Objective: Format the material as a JSON list of strings, one string per line with blank lines omitted, starting with the line containing "Click the Insert Code Cell button" and continuing through the line containing "coord(1248,108)".

Records for the task:

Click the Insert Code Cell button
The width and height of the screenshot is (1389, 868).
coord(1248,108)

---

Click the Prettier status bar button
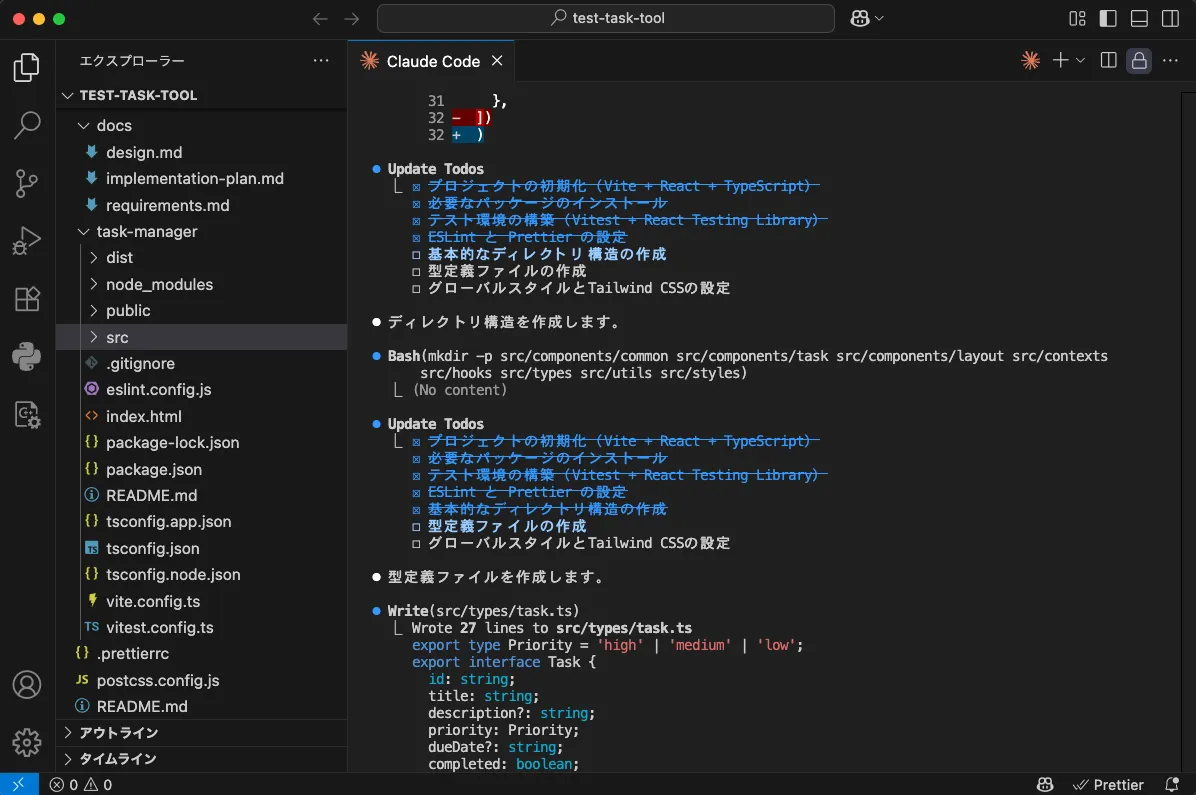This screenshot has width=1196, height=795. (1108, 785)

--

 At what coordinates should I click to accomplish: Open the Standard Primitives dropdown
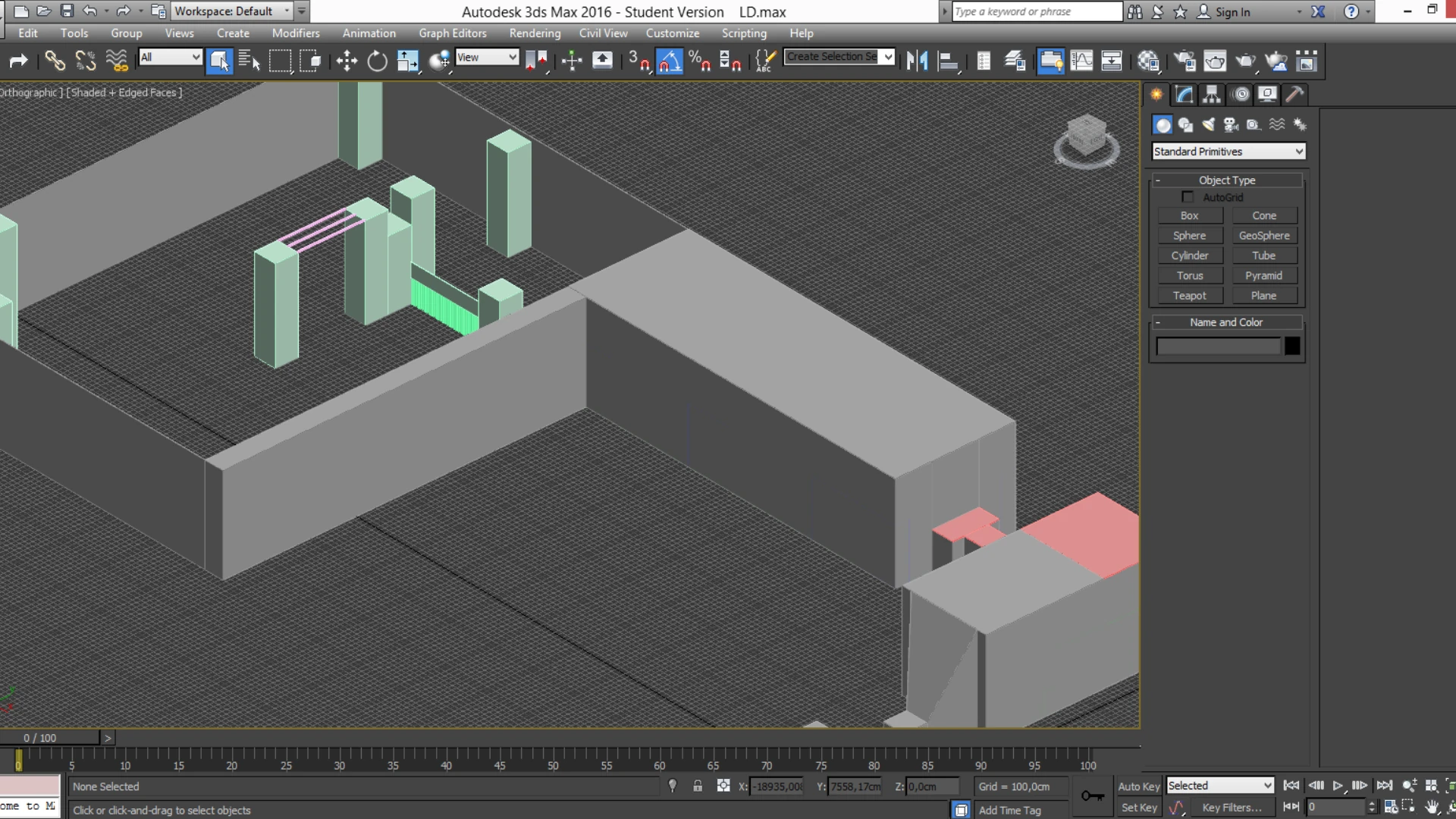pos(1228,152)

Output:
[
  "Click the Insert Code Cell button",
  "The width and height of the screenshot is (1389, 868).",
  "coord(1248,108)"
]